In his teens, Tebow was a star player at his own local public school; Florida, where Tebow grew up, is one of 25 states that currently gives homeschooled students access to public school sports teams. For homeschoolers who play non-team sports -- the future Venus and Serena Williamses, Michelle Kwans, and Bethany Hamiltons -- public school access isn't as critical. But homeschoolers who want to play lacrosse, football, and softball need the team, and therefore need the schools. Homeschooling parents feel they have the same rights to use the district and its resources as anyone else, but not all public school parents agree. 

Opponents of the bill worry that schools will be flooded by the tens of thousands of homeschooled students that live in Virginia. However, according to states already allowing equal access to homeschoolers, only 3% to 5% of all homeschooled students actually choose to participate--which amounts to only one or two students per district. Public schools are also worried that homeschooled students won't be held to the same academic elegibility requirements, that homeschoolers would be difficult to discipline, and that public school students will be displaced by homeschoolers who "steal" their spots. 

Academic Eligibility or Academic Unfairness?

As a homeschooling parent I disagree, and here's why. First, parents are concerned that homeschooled students are held to less of an academic standard then their public school peers -- and that's simply not true. In fact, most states require homeschoolers to take and pass state-mandated tests and submit reports of subjects and materials they cover. Plus, studies show that homeschoolers on average, score higher on standardized tests than their public school peers.

On the other hand, homeschoolers have the option of holding classes wherever and whenever they want, allowing students to move through materials at their own pace. This built-in flexibility may mean that a year-long Algebra course is completed in two months, or that their course load can be lightened during football season. But then the question isn't whether homeschoolers are held to the same standard, but rather, does the flexibility of homeschooling provide them with more opportunity to practice -- thereby giving them an "unfair" advantage over their peers?

The answer here is not complicated: Yes, they have an advantage, but I wouldn't call it unfair. Dedicated homeschool athletes can practice more, working on their skills during the school day, but being homeschooled doesn't inherently make you a fantastic athlete. Ultimately if you aren't naturally athletic, no amount of extra practice will turn you into a Tebow. And if you are naturally talented and the extra time does make you into a star player, a coach would be remiss if they didn't bring you onto the team as their "secret weapon". 
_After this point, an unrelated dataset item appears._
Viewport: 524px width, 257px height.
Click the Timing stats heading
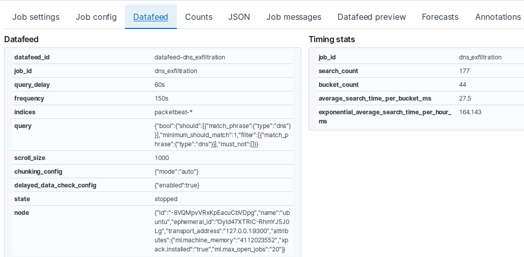click(331, 39)
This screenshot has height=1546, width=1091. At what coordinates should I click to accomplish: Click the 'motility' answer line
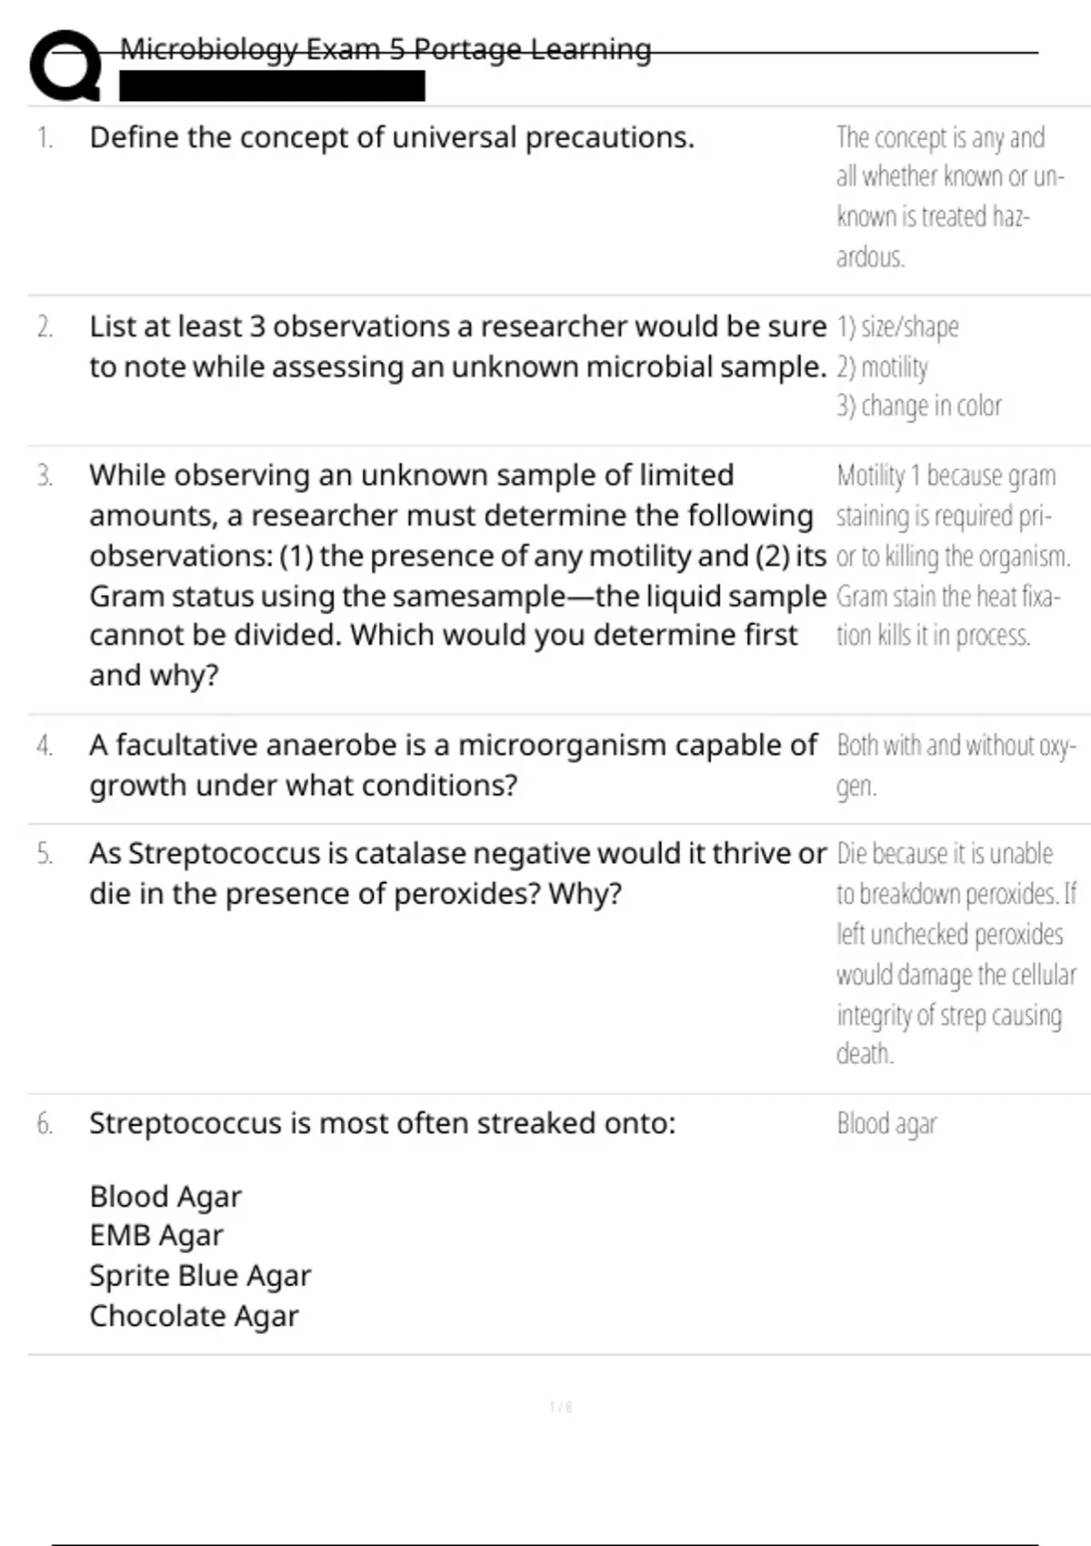tap(883, 366)
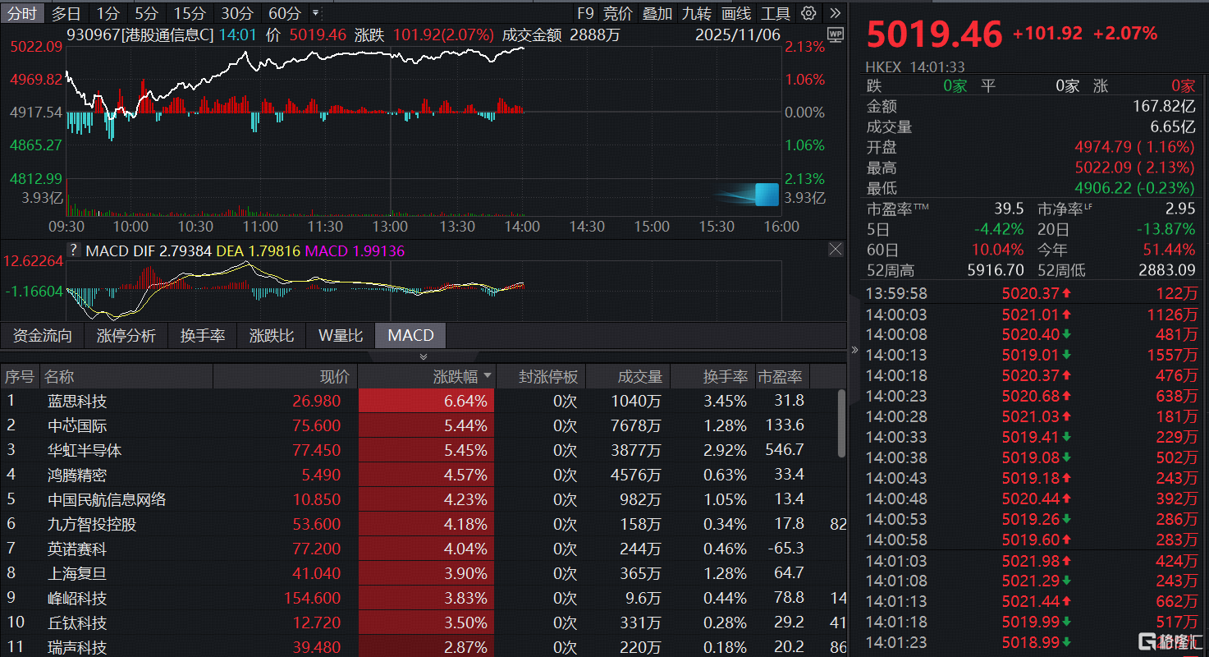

The Simple Answer to Discipline

Public schools parents are also worried about how coaches would discipline the homeschooled athlete when they break team rules or school policies, and the answer here is very simple: The same way you would any athlete. If they are disrespectful, miss practices, or slack off, then bench them, contact their parents, or turn to that old standby: assigning laps. The misconception is that homeschoolers lack the social skills to be able to understand how to act appropriately when placed in a group setting, but in fact, homeschoolers enjoy many social benefits, and interacting well with a variety of age groups and showing respect are among them.  

Equal Access

Public school parents believe their kids are more deserving of a place on the team than homeschoolers. But as residents and taxpayers of the same district, we are entitled to the same services as any other family -- we just choose not to opt into all of the offered services. Plus, districts are collecting thousands upon thousands of dollars from homeschooled kids whose parents don't exactly get a refund. So, if one or two homeschooled students want to use some of that money towards playing a sports, then why shouldn't they? 

Ultimately I have chosen to homeschool my kids not because I want to isolate and shelter them from the world, but because I want them to have unlimited social and educational experiences -- full of fun, adventure, and learning. I intentionally expose them to the world -- through visits to museums, trips around the country, after-school activities, and so much more. If my children want to play a team sport or try out for a school play one day, I would welcome the opportunity for them to participate through our local district. 

Sure, my child may at first feel like an outsider because she doesn't sit in the same classes or at the lunch table, but hey, that's the real world -- sometimes we feel left out. I believe that public schools and homeschoolers are not enemies -- they are neighbors. These are the same kids my children swim with at the local pool, take dance lessons with, and see at the park. So, if being a part of a school team is the best opportunity for my kids to enjoy and participate in the world of sports, then I say "Go Team Go!" 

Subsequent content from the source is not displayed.